According to Bloomberg and other sources on the 26th (local time), Intel announced its 2021 performance and guidance for the first quarter of this year. The first-quarter revenue forecast is $18.3 billion, exceeding the market's initial estimate of $17.6 billion, but net income is expected to fall short of expectations at 80 cents per share compared to the anticipated 86 cents.
The reason Intel's profitability is lower than market expectations is due to increased costs from large-scale investments. Intel recently announced it will invest $20 billion to build two semiconductor factories in Ohio. Having declared its re-entry into the foundry (semiconductor contract manufacturing) business last year, Intel plans to expand this site to the largest scale over the next decade with an investment of $100 billion.

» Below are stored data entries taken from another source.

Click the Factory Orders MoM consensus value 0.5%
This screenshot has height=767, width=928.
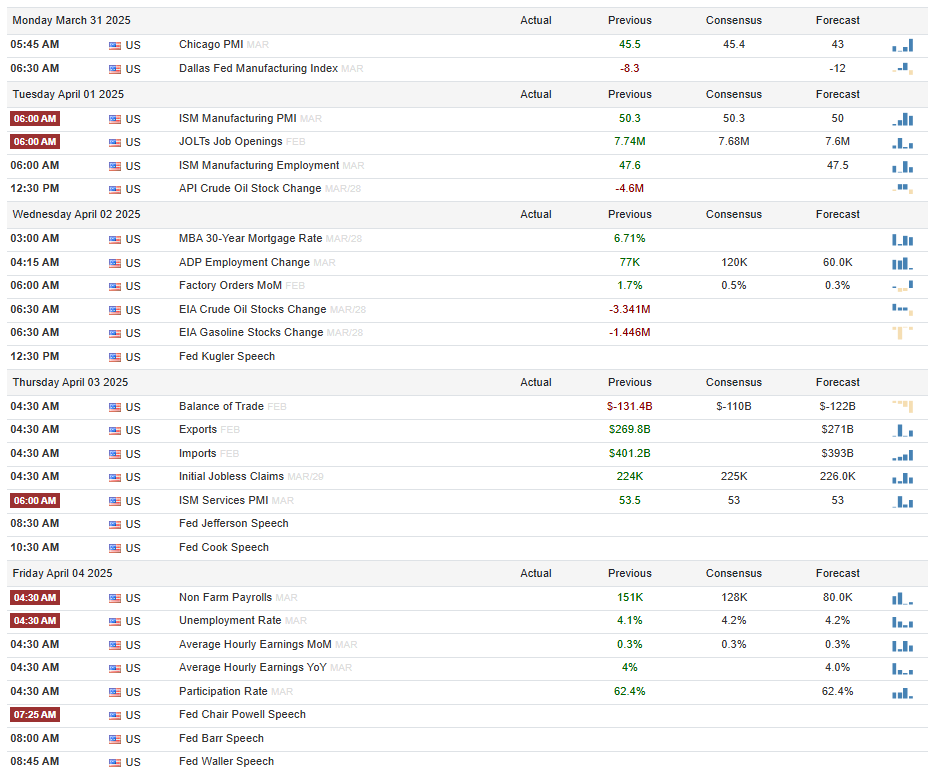pyautogui.click(x=734, y=286)
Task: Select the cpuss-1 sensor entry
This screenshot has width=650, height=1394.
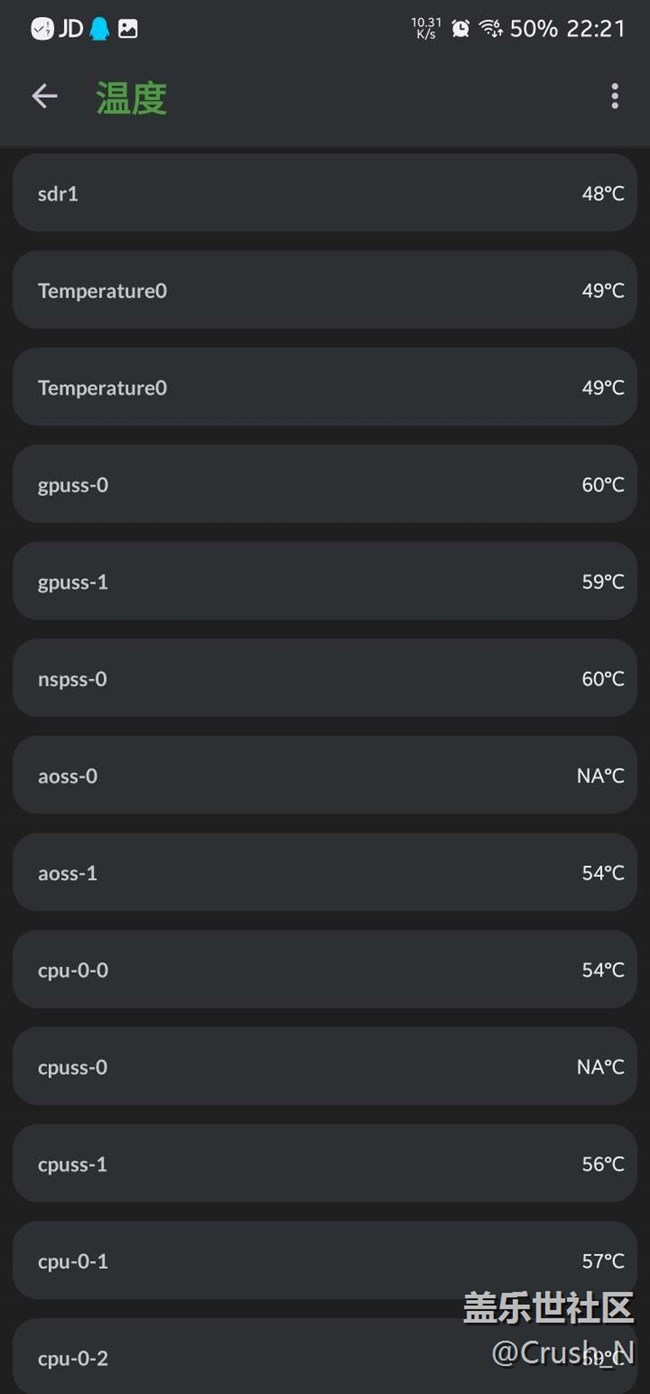Action: 324,1163
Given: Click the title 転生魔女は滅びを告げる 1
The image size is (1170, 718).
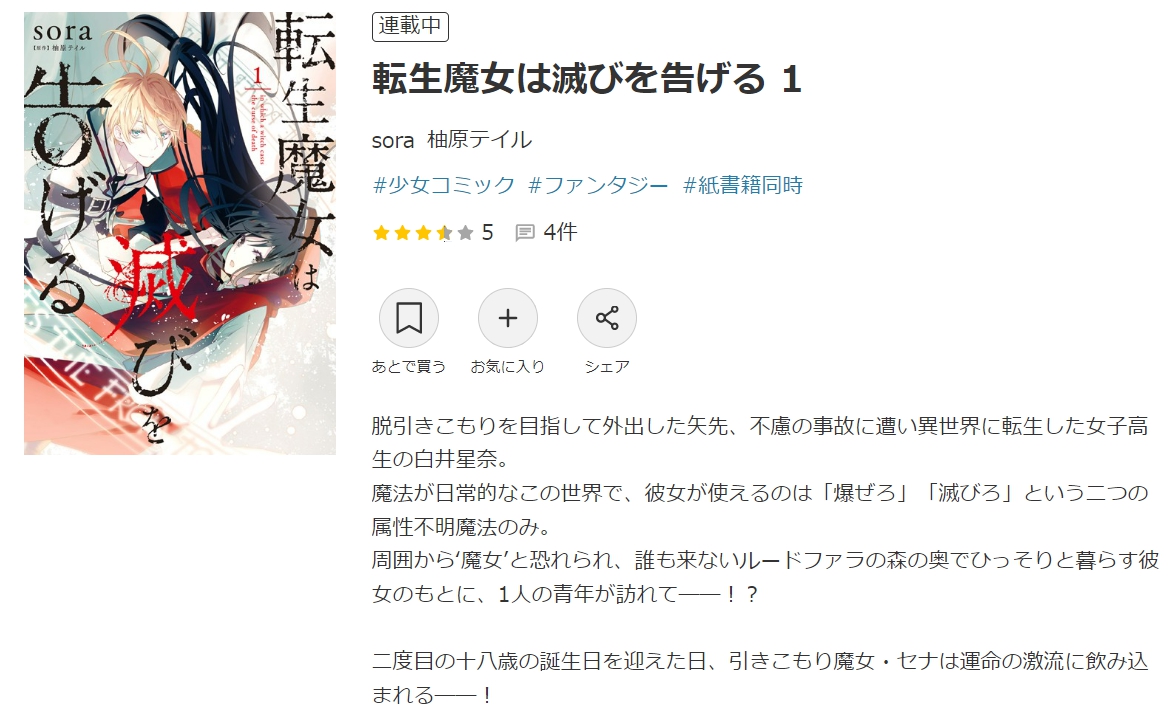Looking at the screenshot, I should coord(586,79).
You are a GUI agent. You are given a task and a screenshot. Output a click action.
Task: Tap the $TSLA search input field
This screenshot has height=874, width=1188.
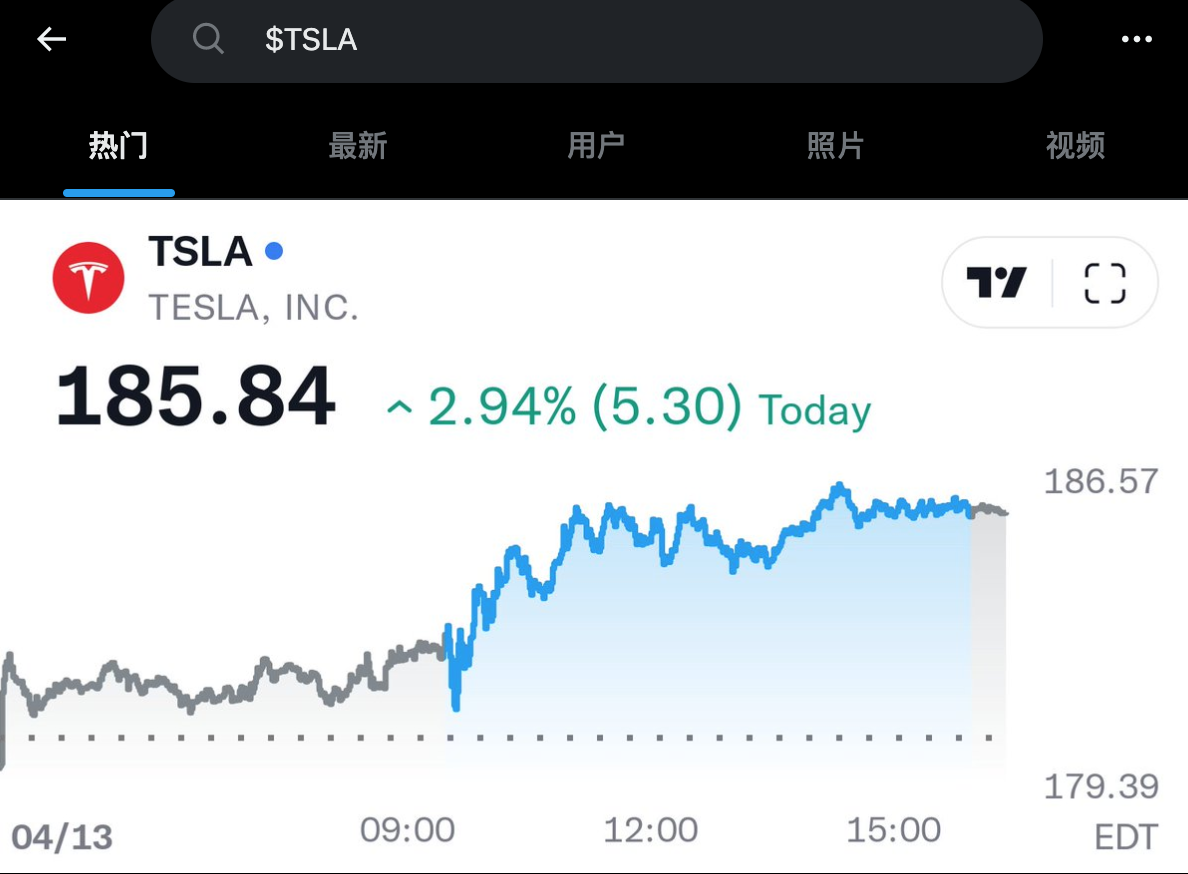click(597, 39)
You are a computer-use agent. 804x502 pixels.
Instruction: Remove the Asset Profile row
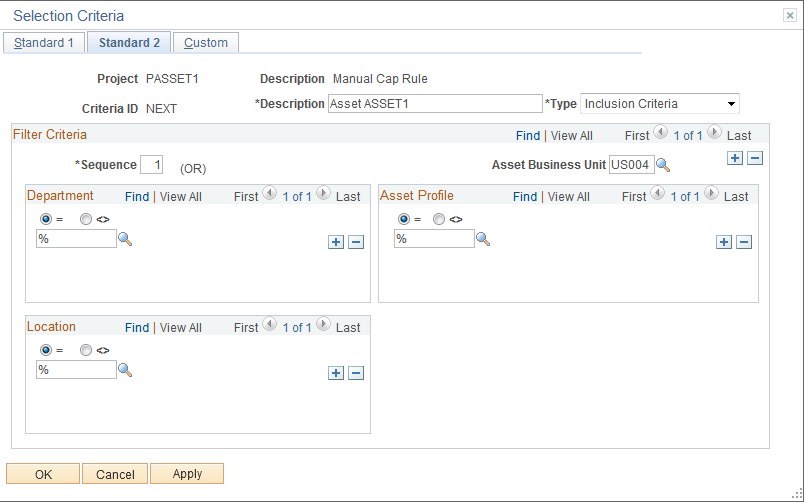744,242
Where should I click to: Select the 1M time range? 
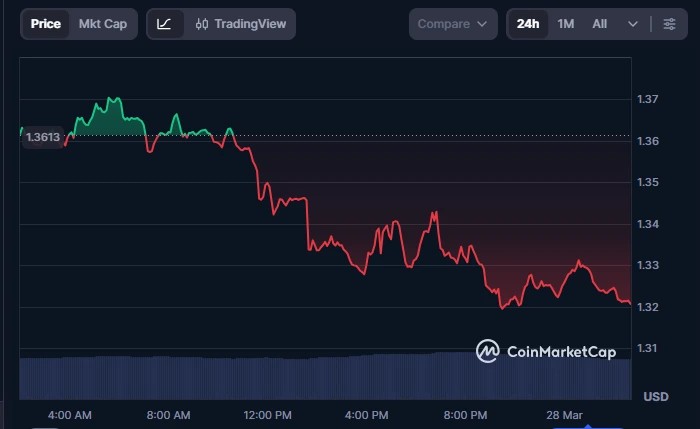[x=566, y=24]
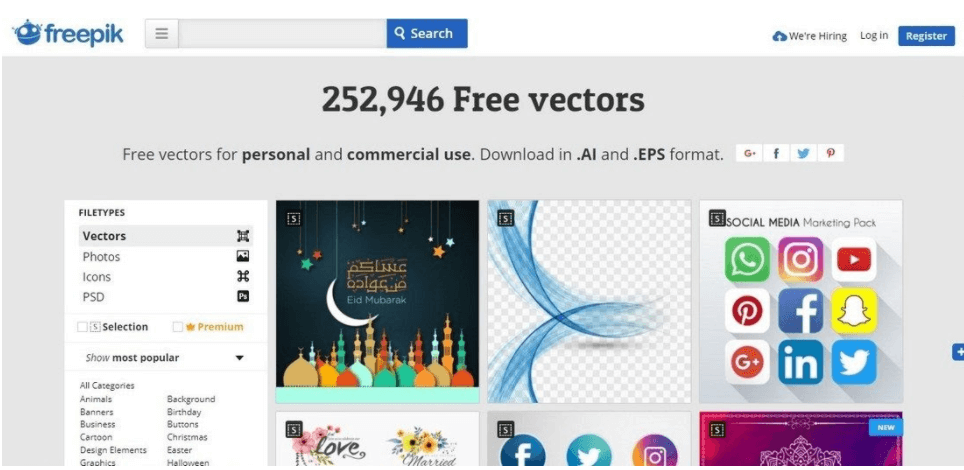This screenshot has height=470, width=964.
Task: Click the Register button
Action: [926, 36]
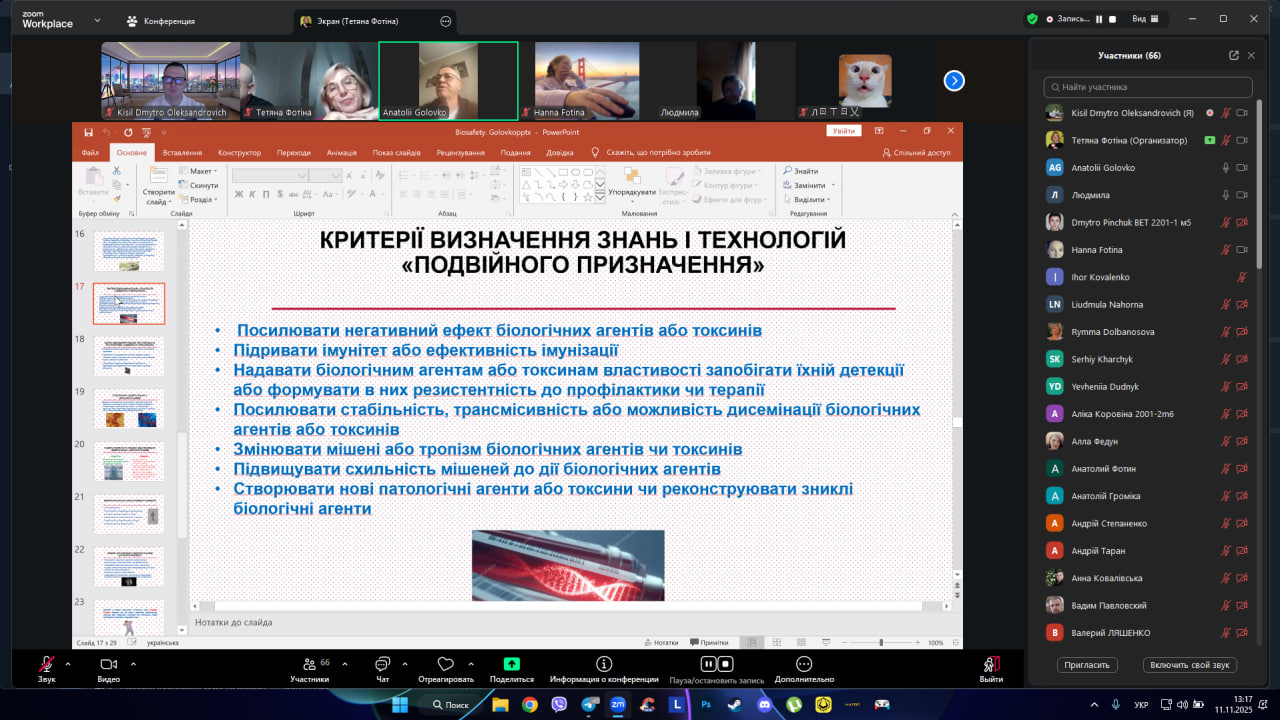
Task: Unmute microphone with the Звук button
Action: [46, 664]
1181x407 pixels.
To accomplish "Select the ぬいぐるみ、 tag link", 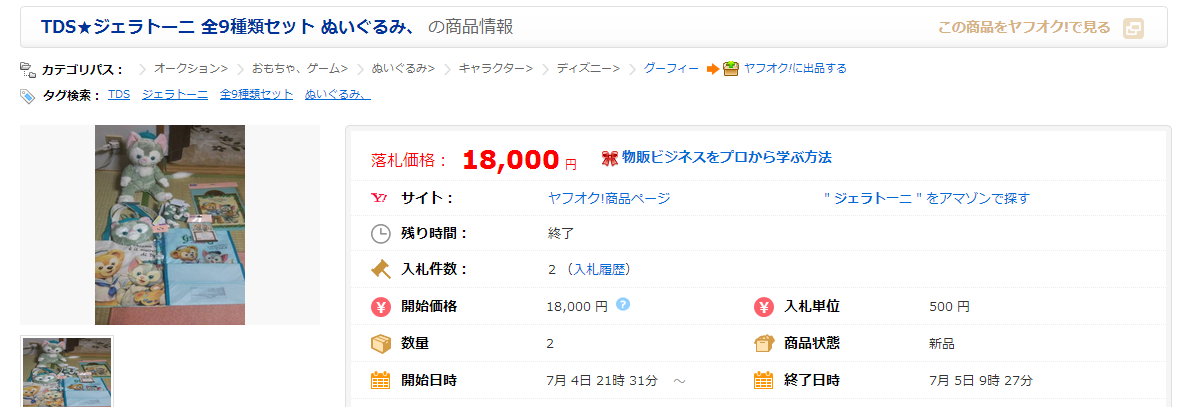I will [338, 95].
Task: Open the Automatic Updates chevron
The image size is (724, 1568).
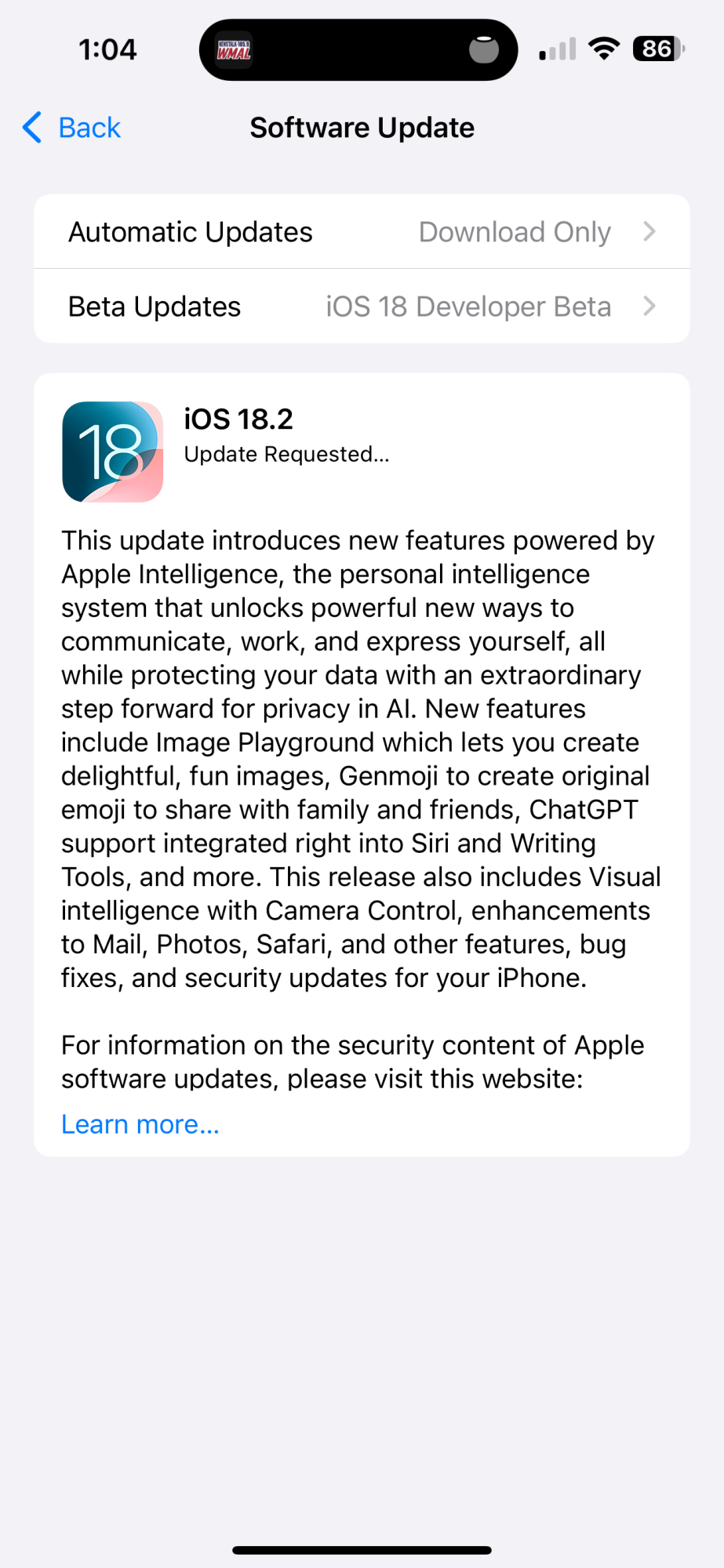Action: coord(649,231)
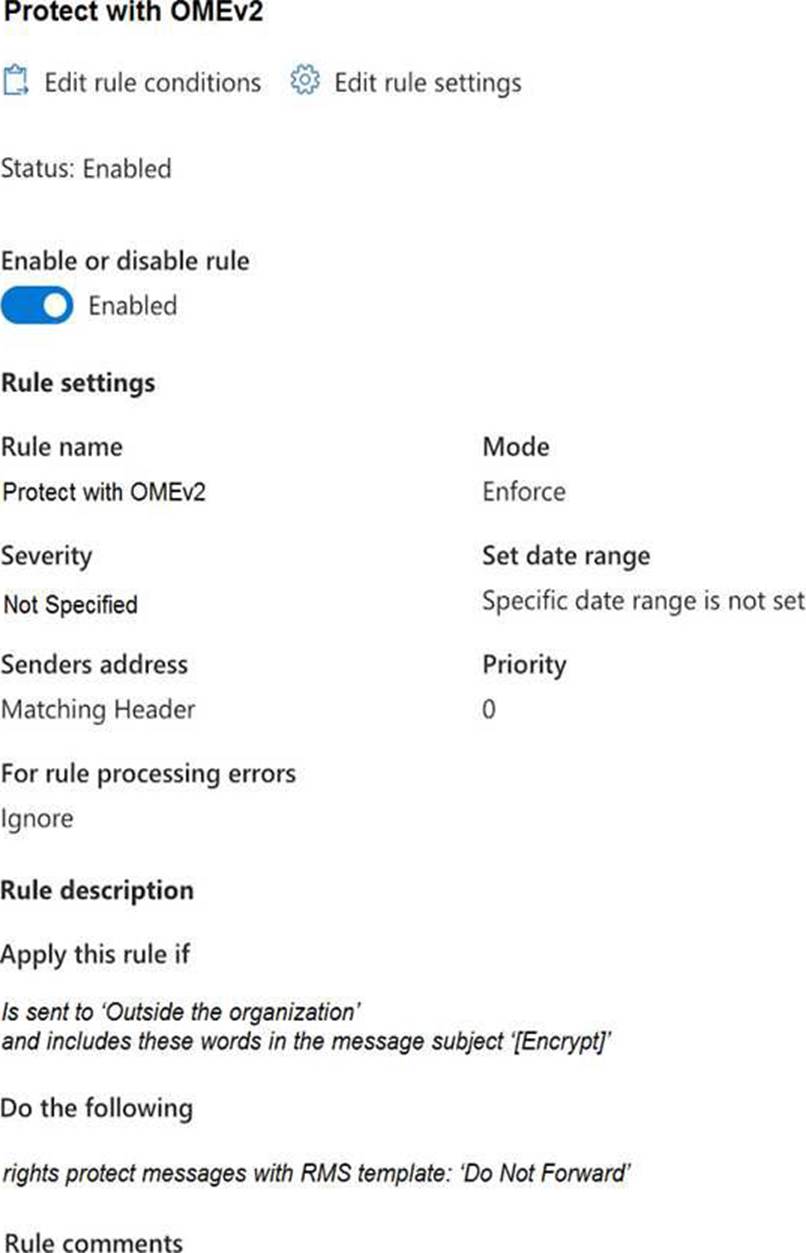Click the Specific date range is not set text
The width and height of the screenshot is (806, 1253).
click(x=643, y=601)
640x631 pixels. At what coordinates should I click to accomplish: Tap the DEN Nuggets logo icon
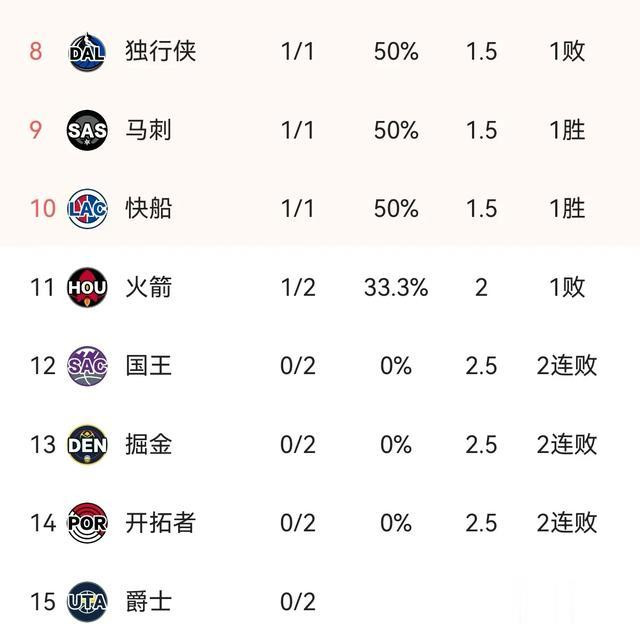coord(87,444)
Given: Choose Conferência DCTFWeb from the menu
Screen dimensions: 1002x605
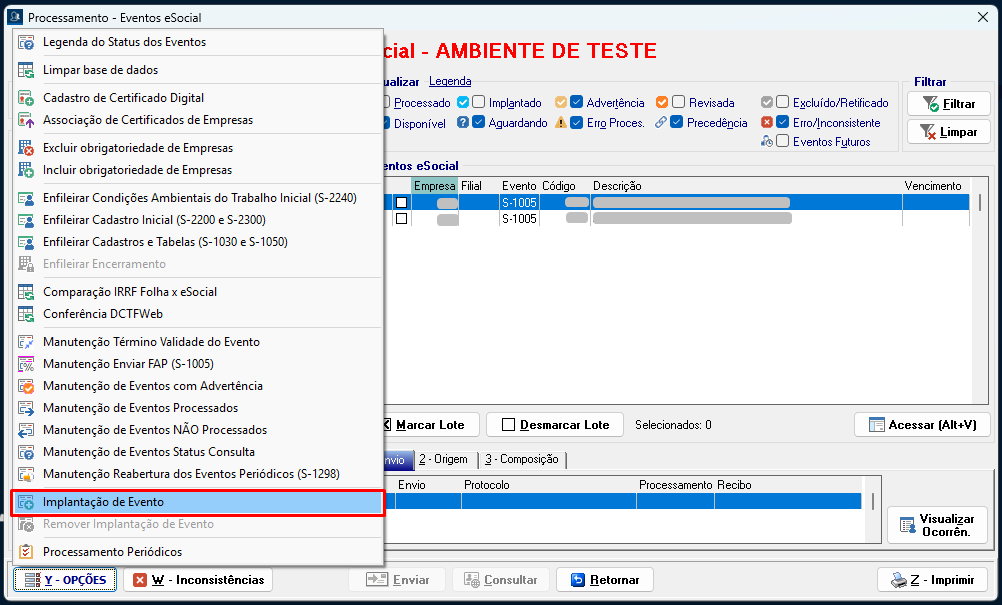Looking at the screenshot, I should (x=102, y=314).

Gelsinger, who returned to Intel in February last year, stated that at this point, the company must enter investment mode rather than focus on short-term performance improvement, forecasting a gross margin of 51-53% over the next two years. Considering Intel's previous gross margin was around 60-65%, this indicates profitability is deteriorating due to increased costs.
Additionally, there is a possibility that revenue related to data centers, Intel's core income source, may decline somewhat. While total first-quarter revenue is expected to exceed estimates due to increased sales of server semiconductors, the volume sold to major customers such as Amazon, AWS, and Microsoft (MS) is reported to be decreasing.
Bloomberg reported, "Until a few years ago, Intel held over 99% market share in the server semiconductor market," adding, "Now companies like Amazon and MS are moving to manufacture semiconductors themselves to reduce their dependence on semiconductor companies."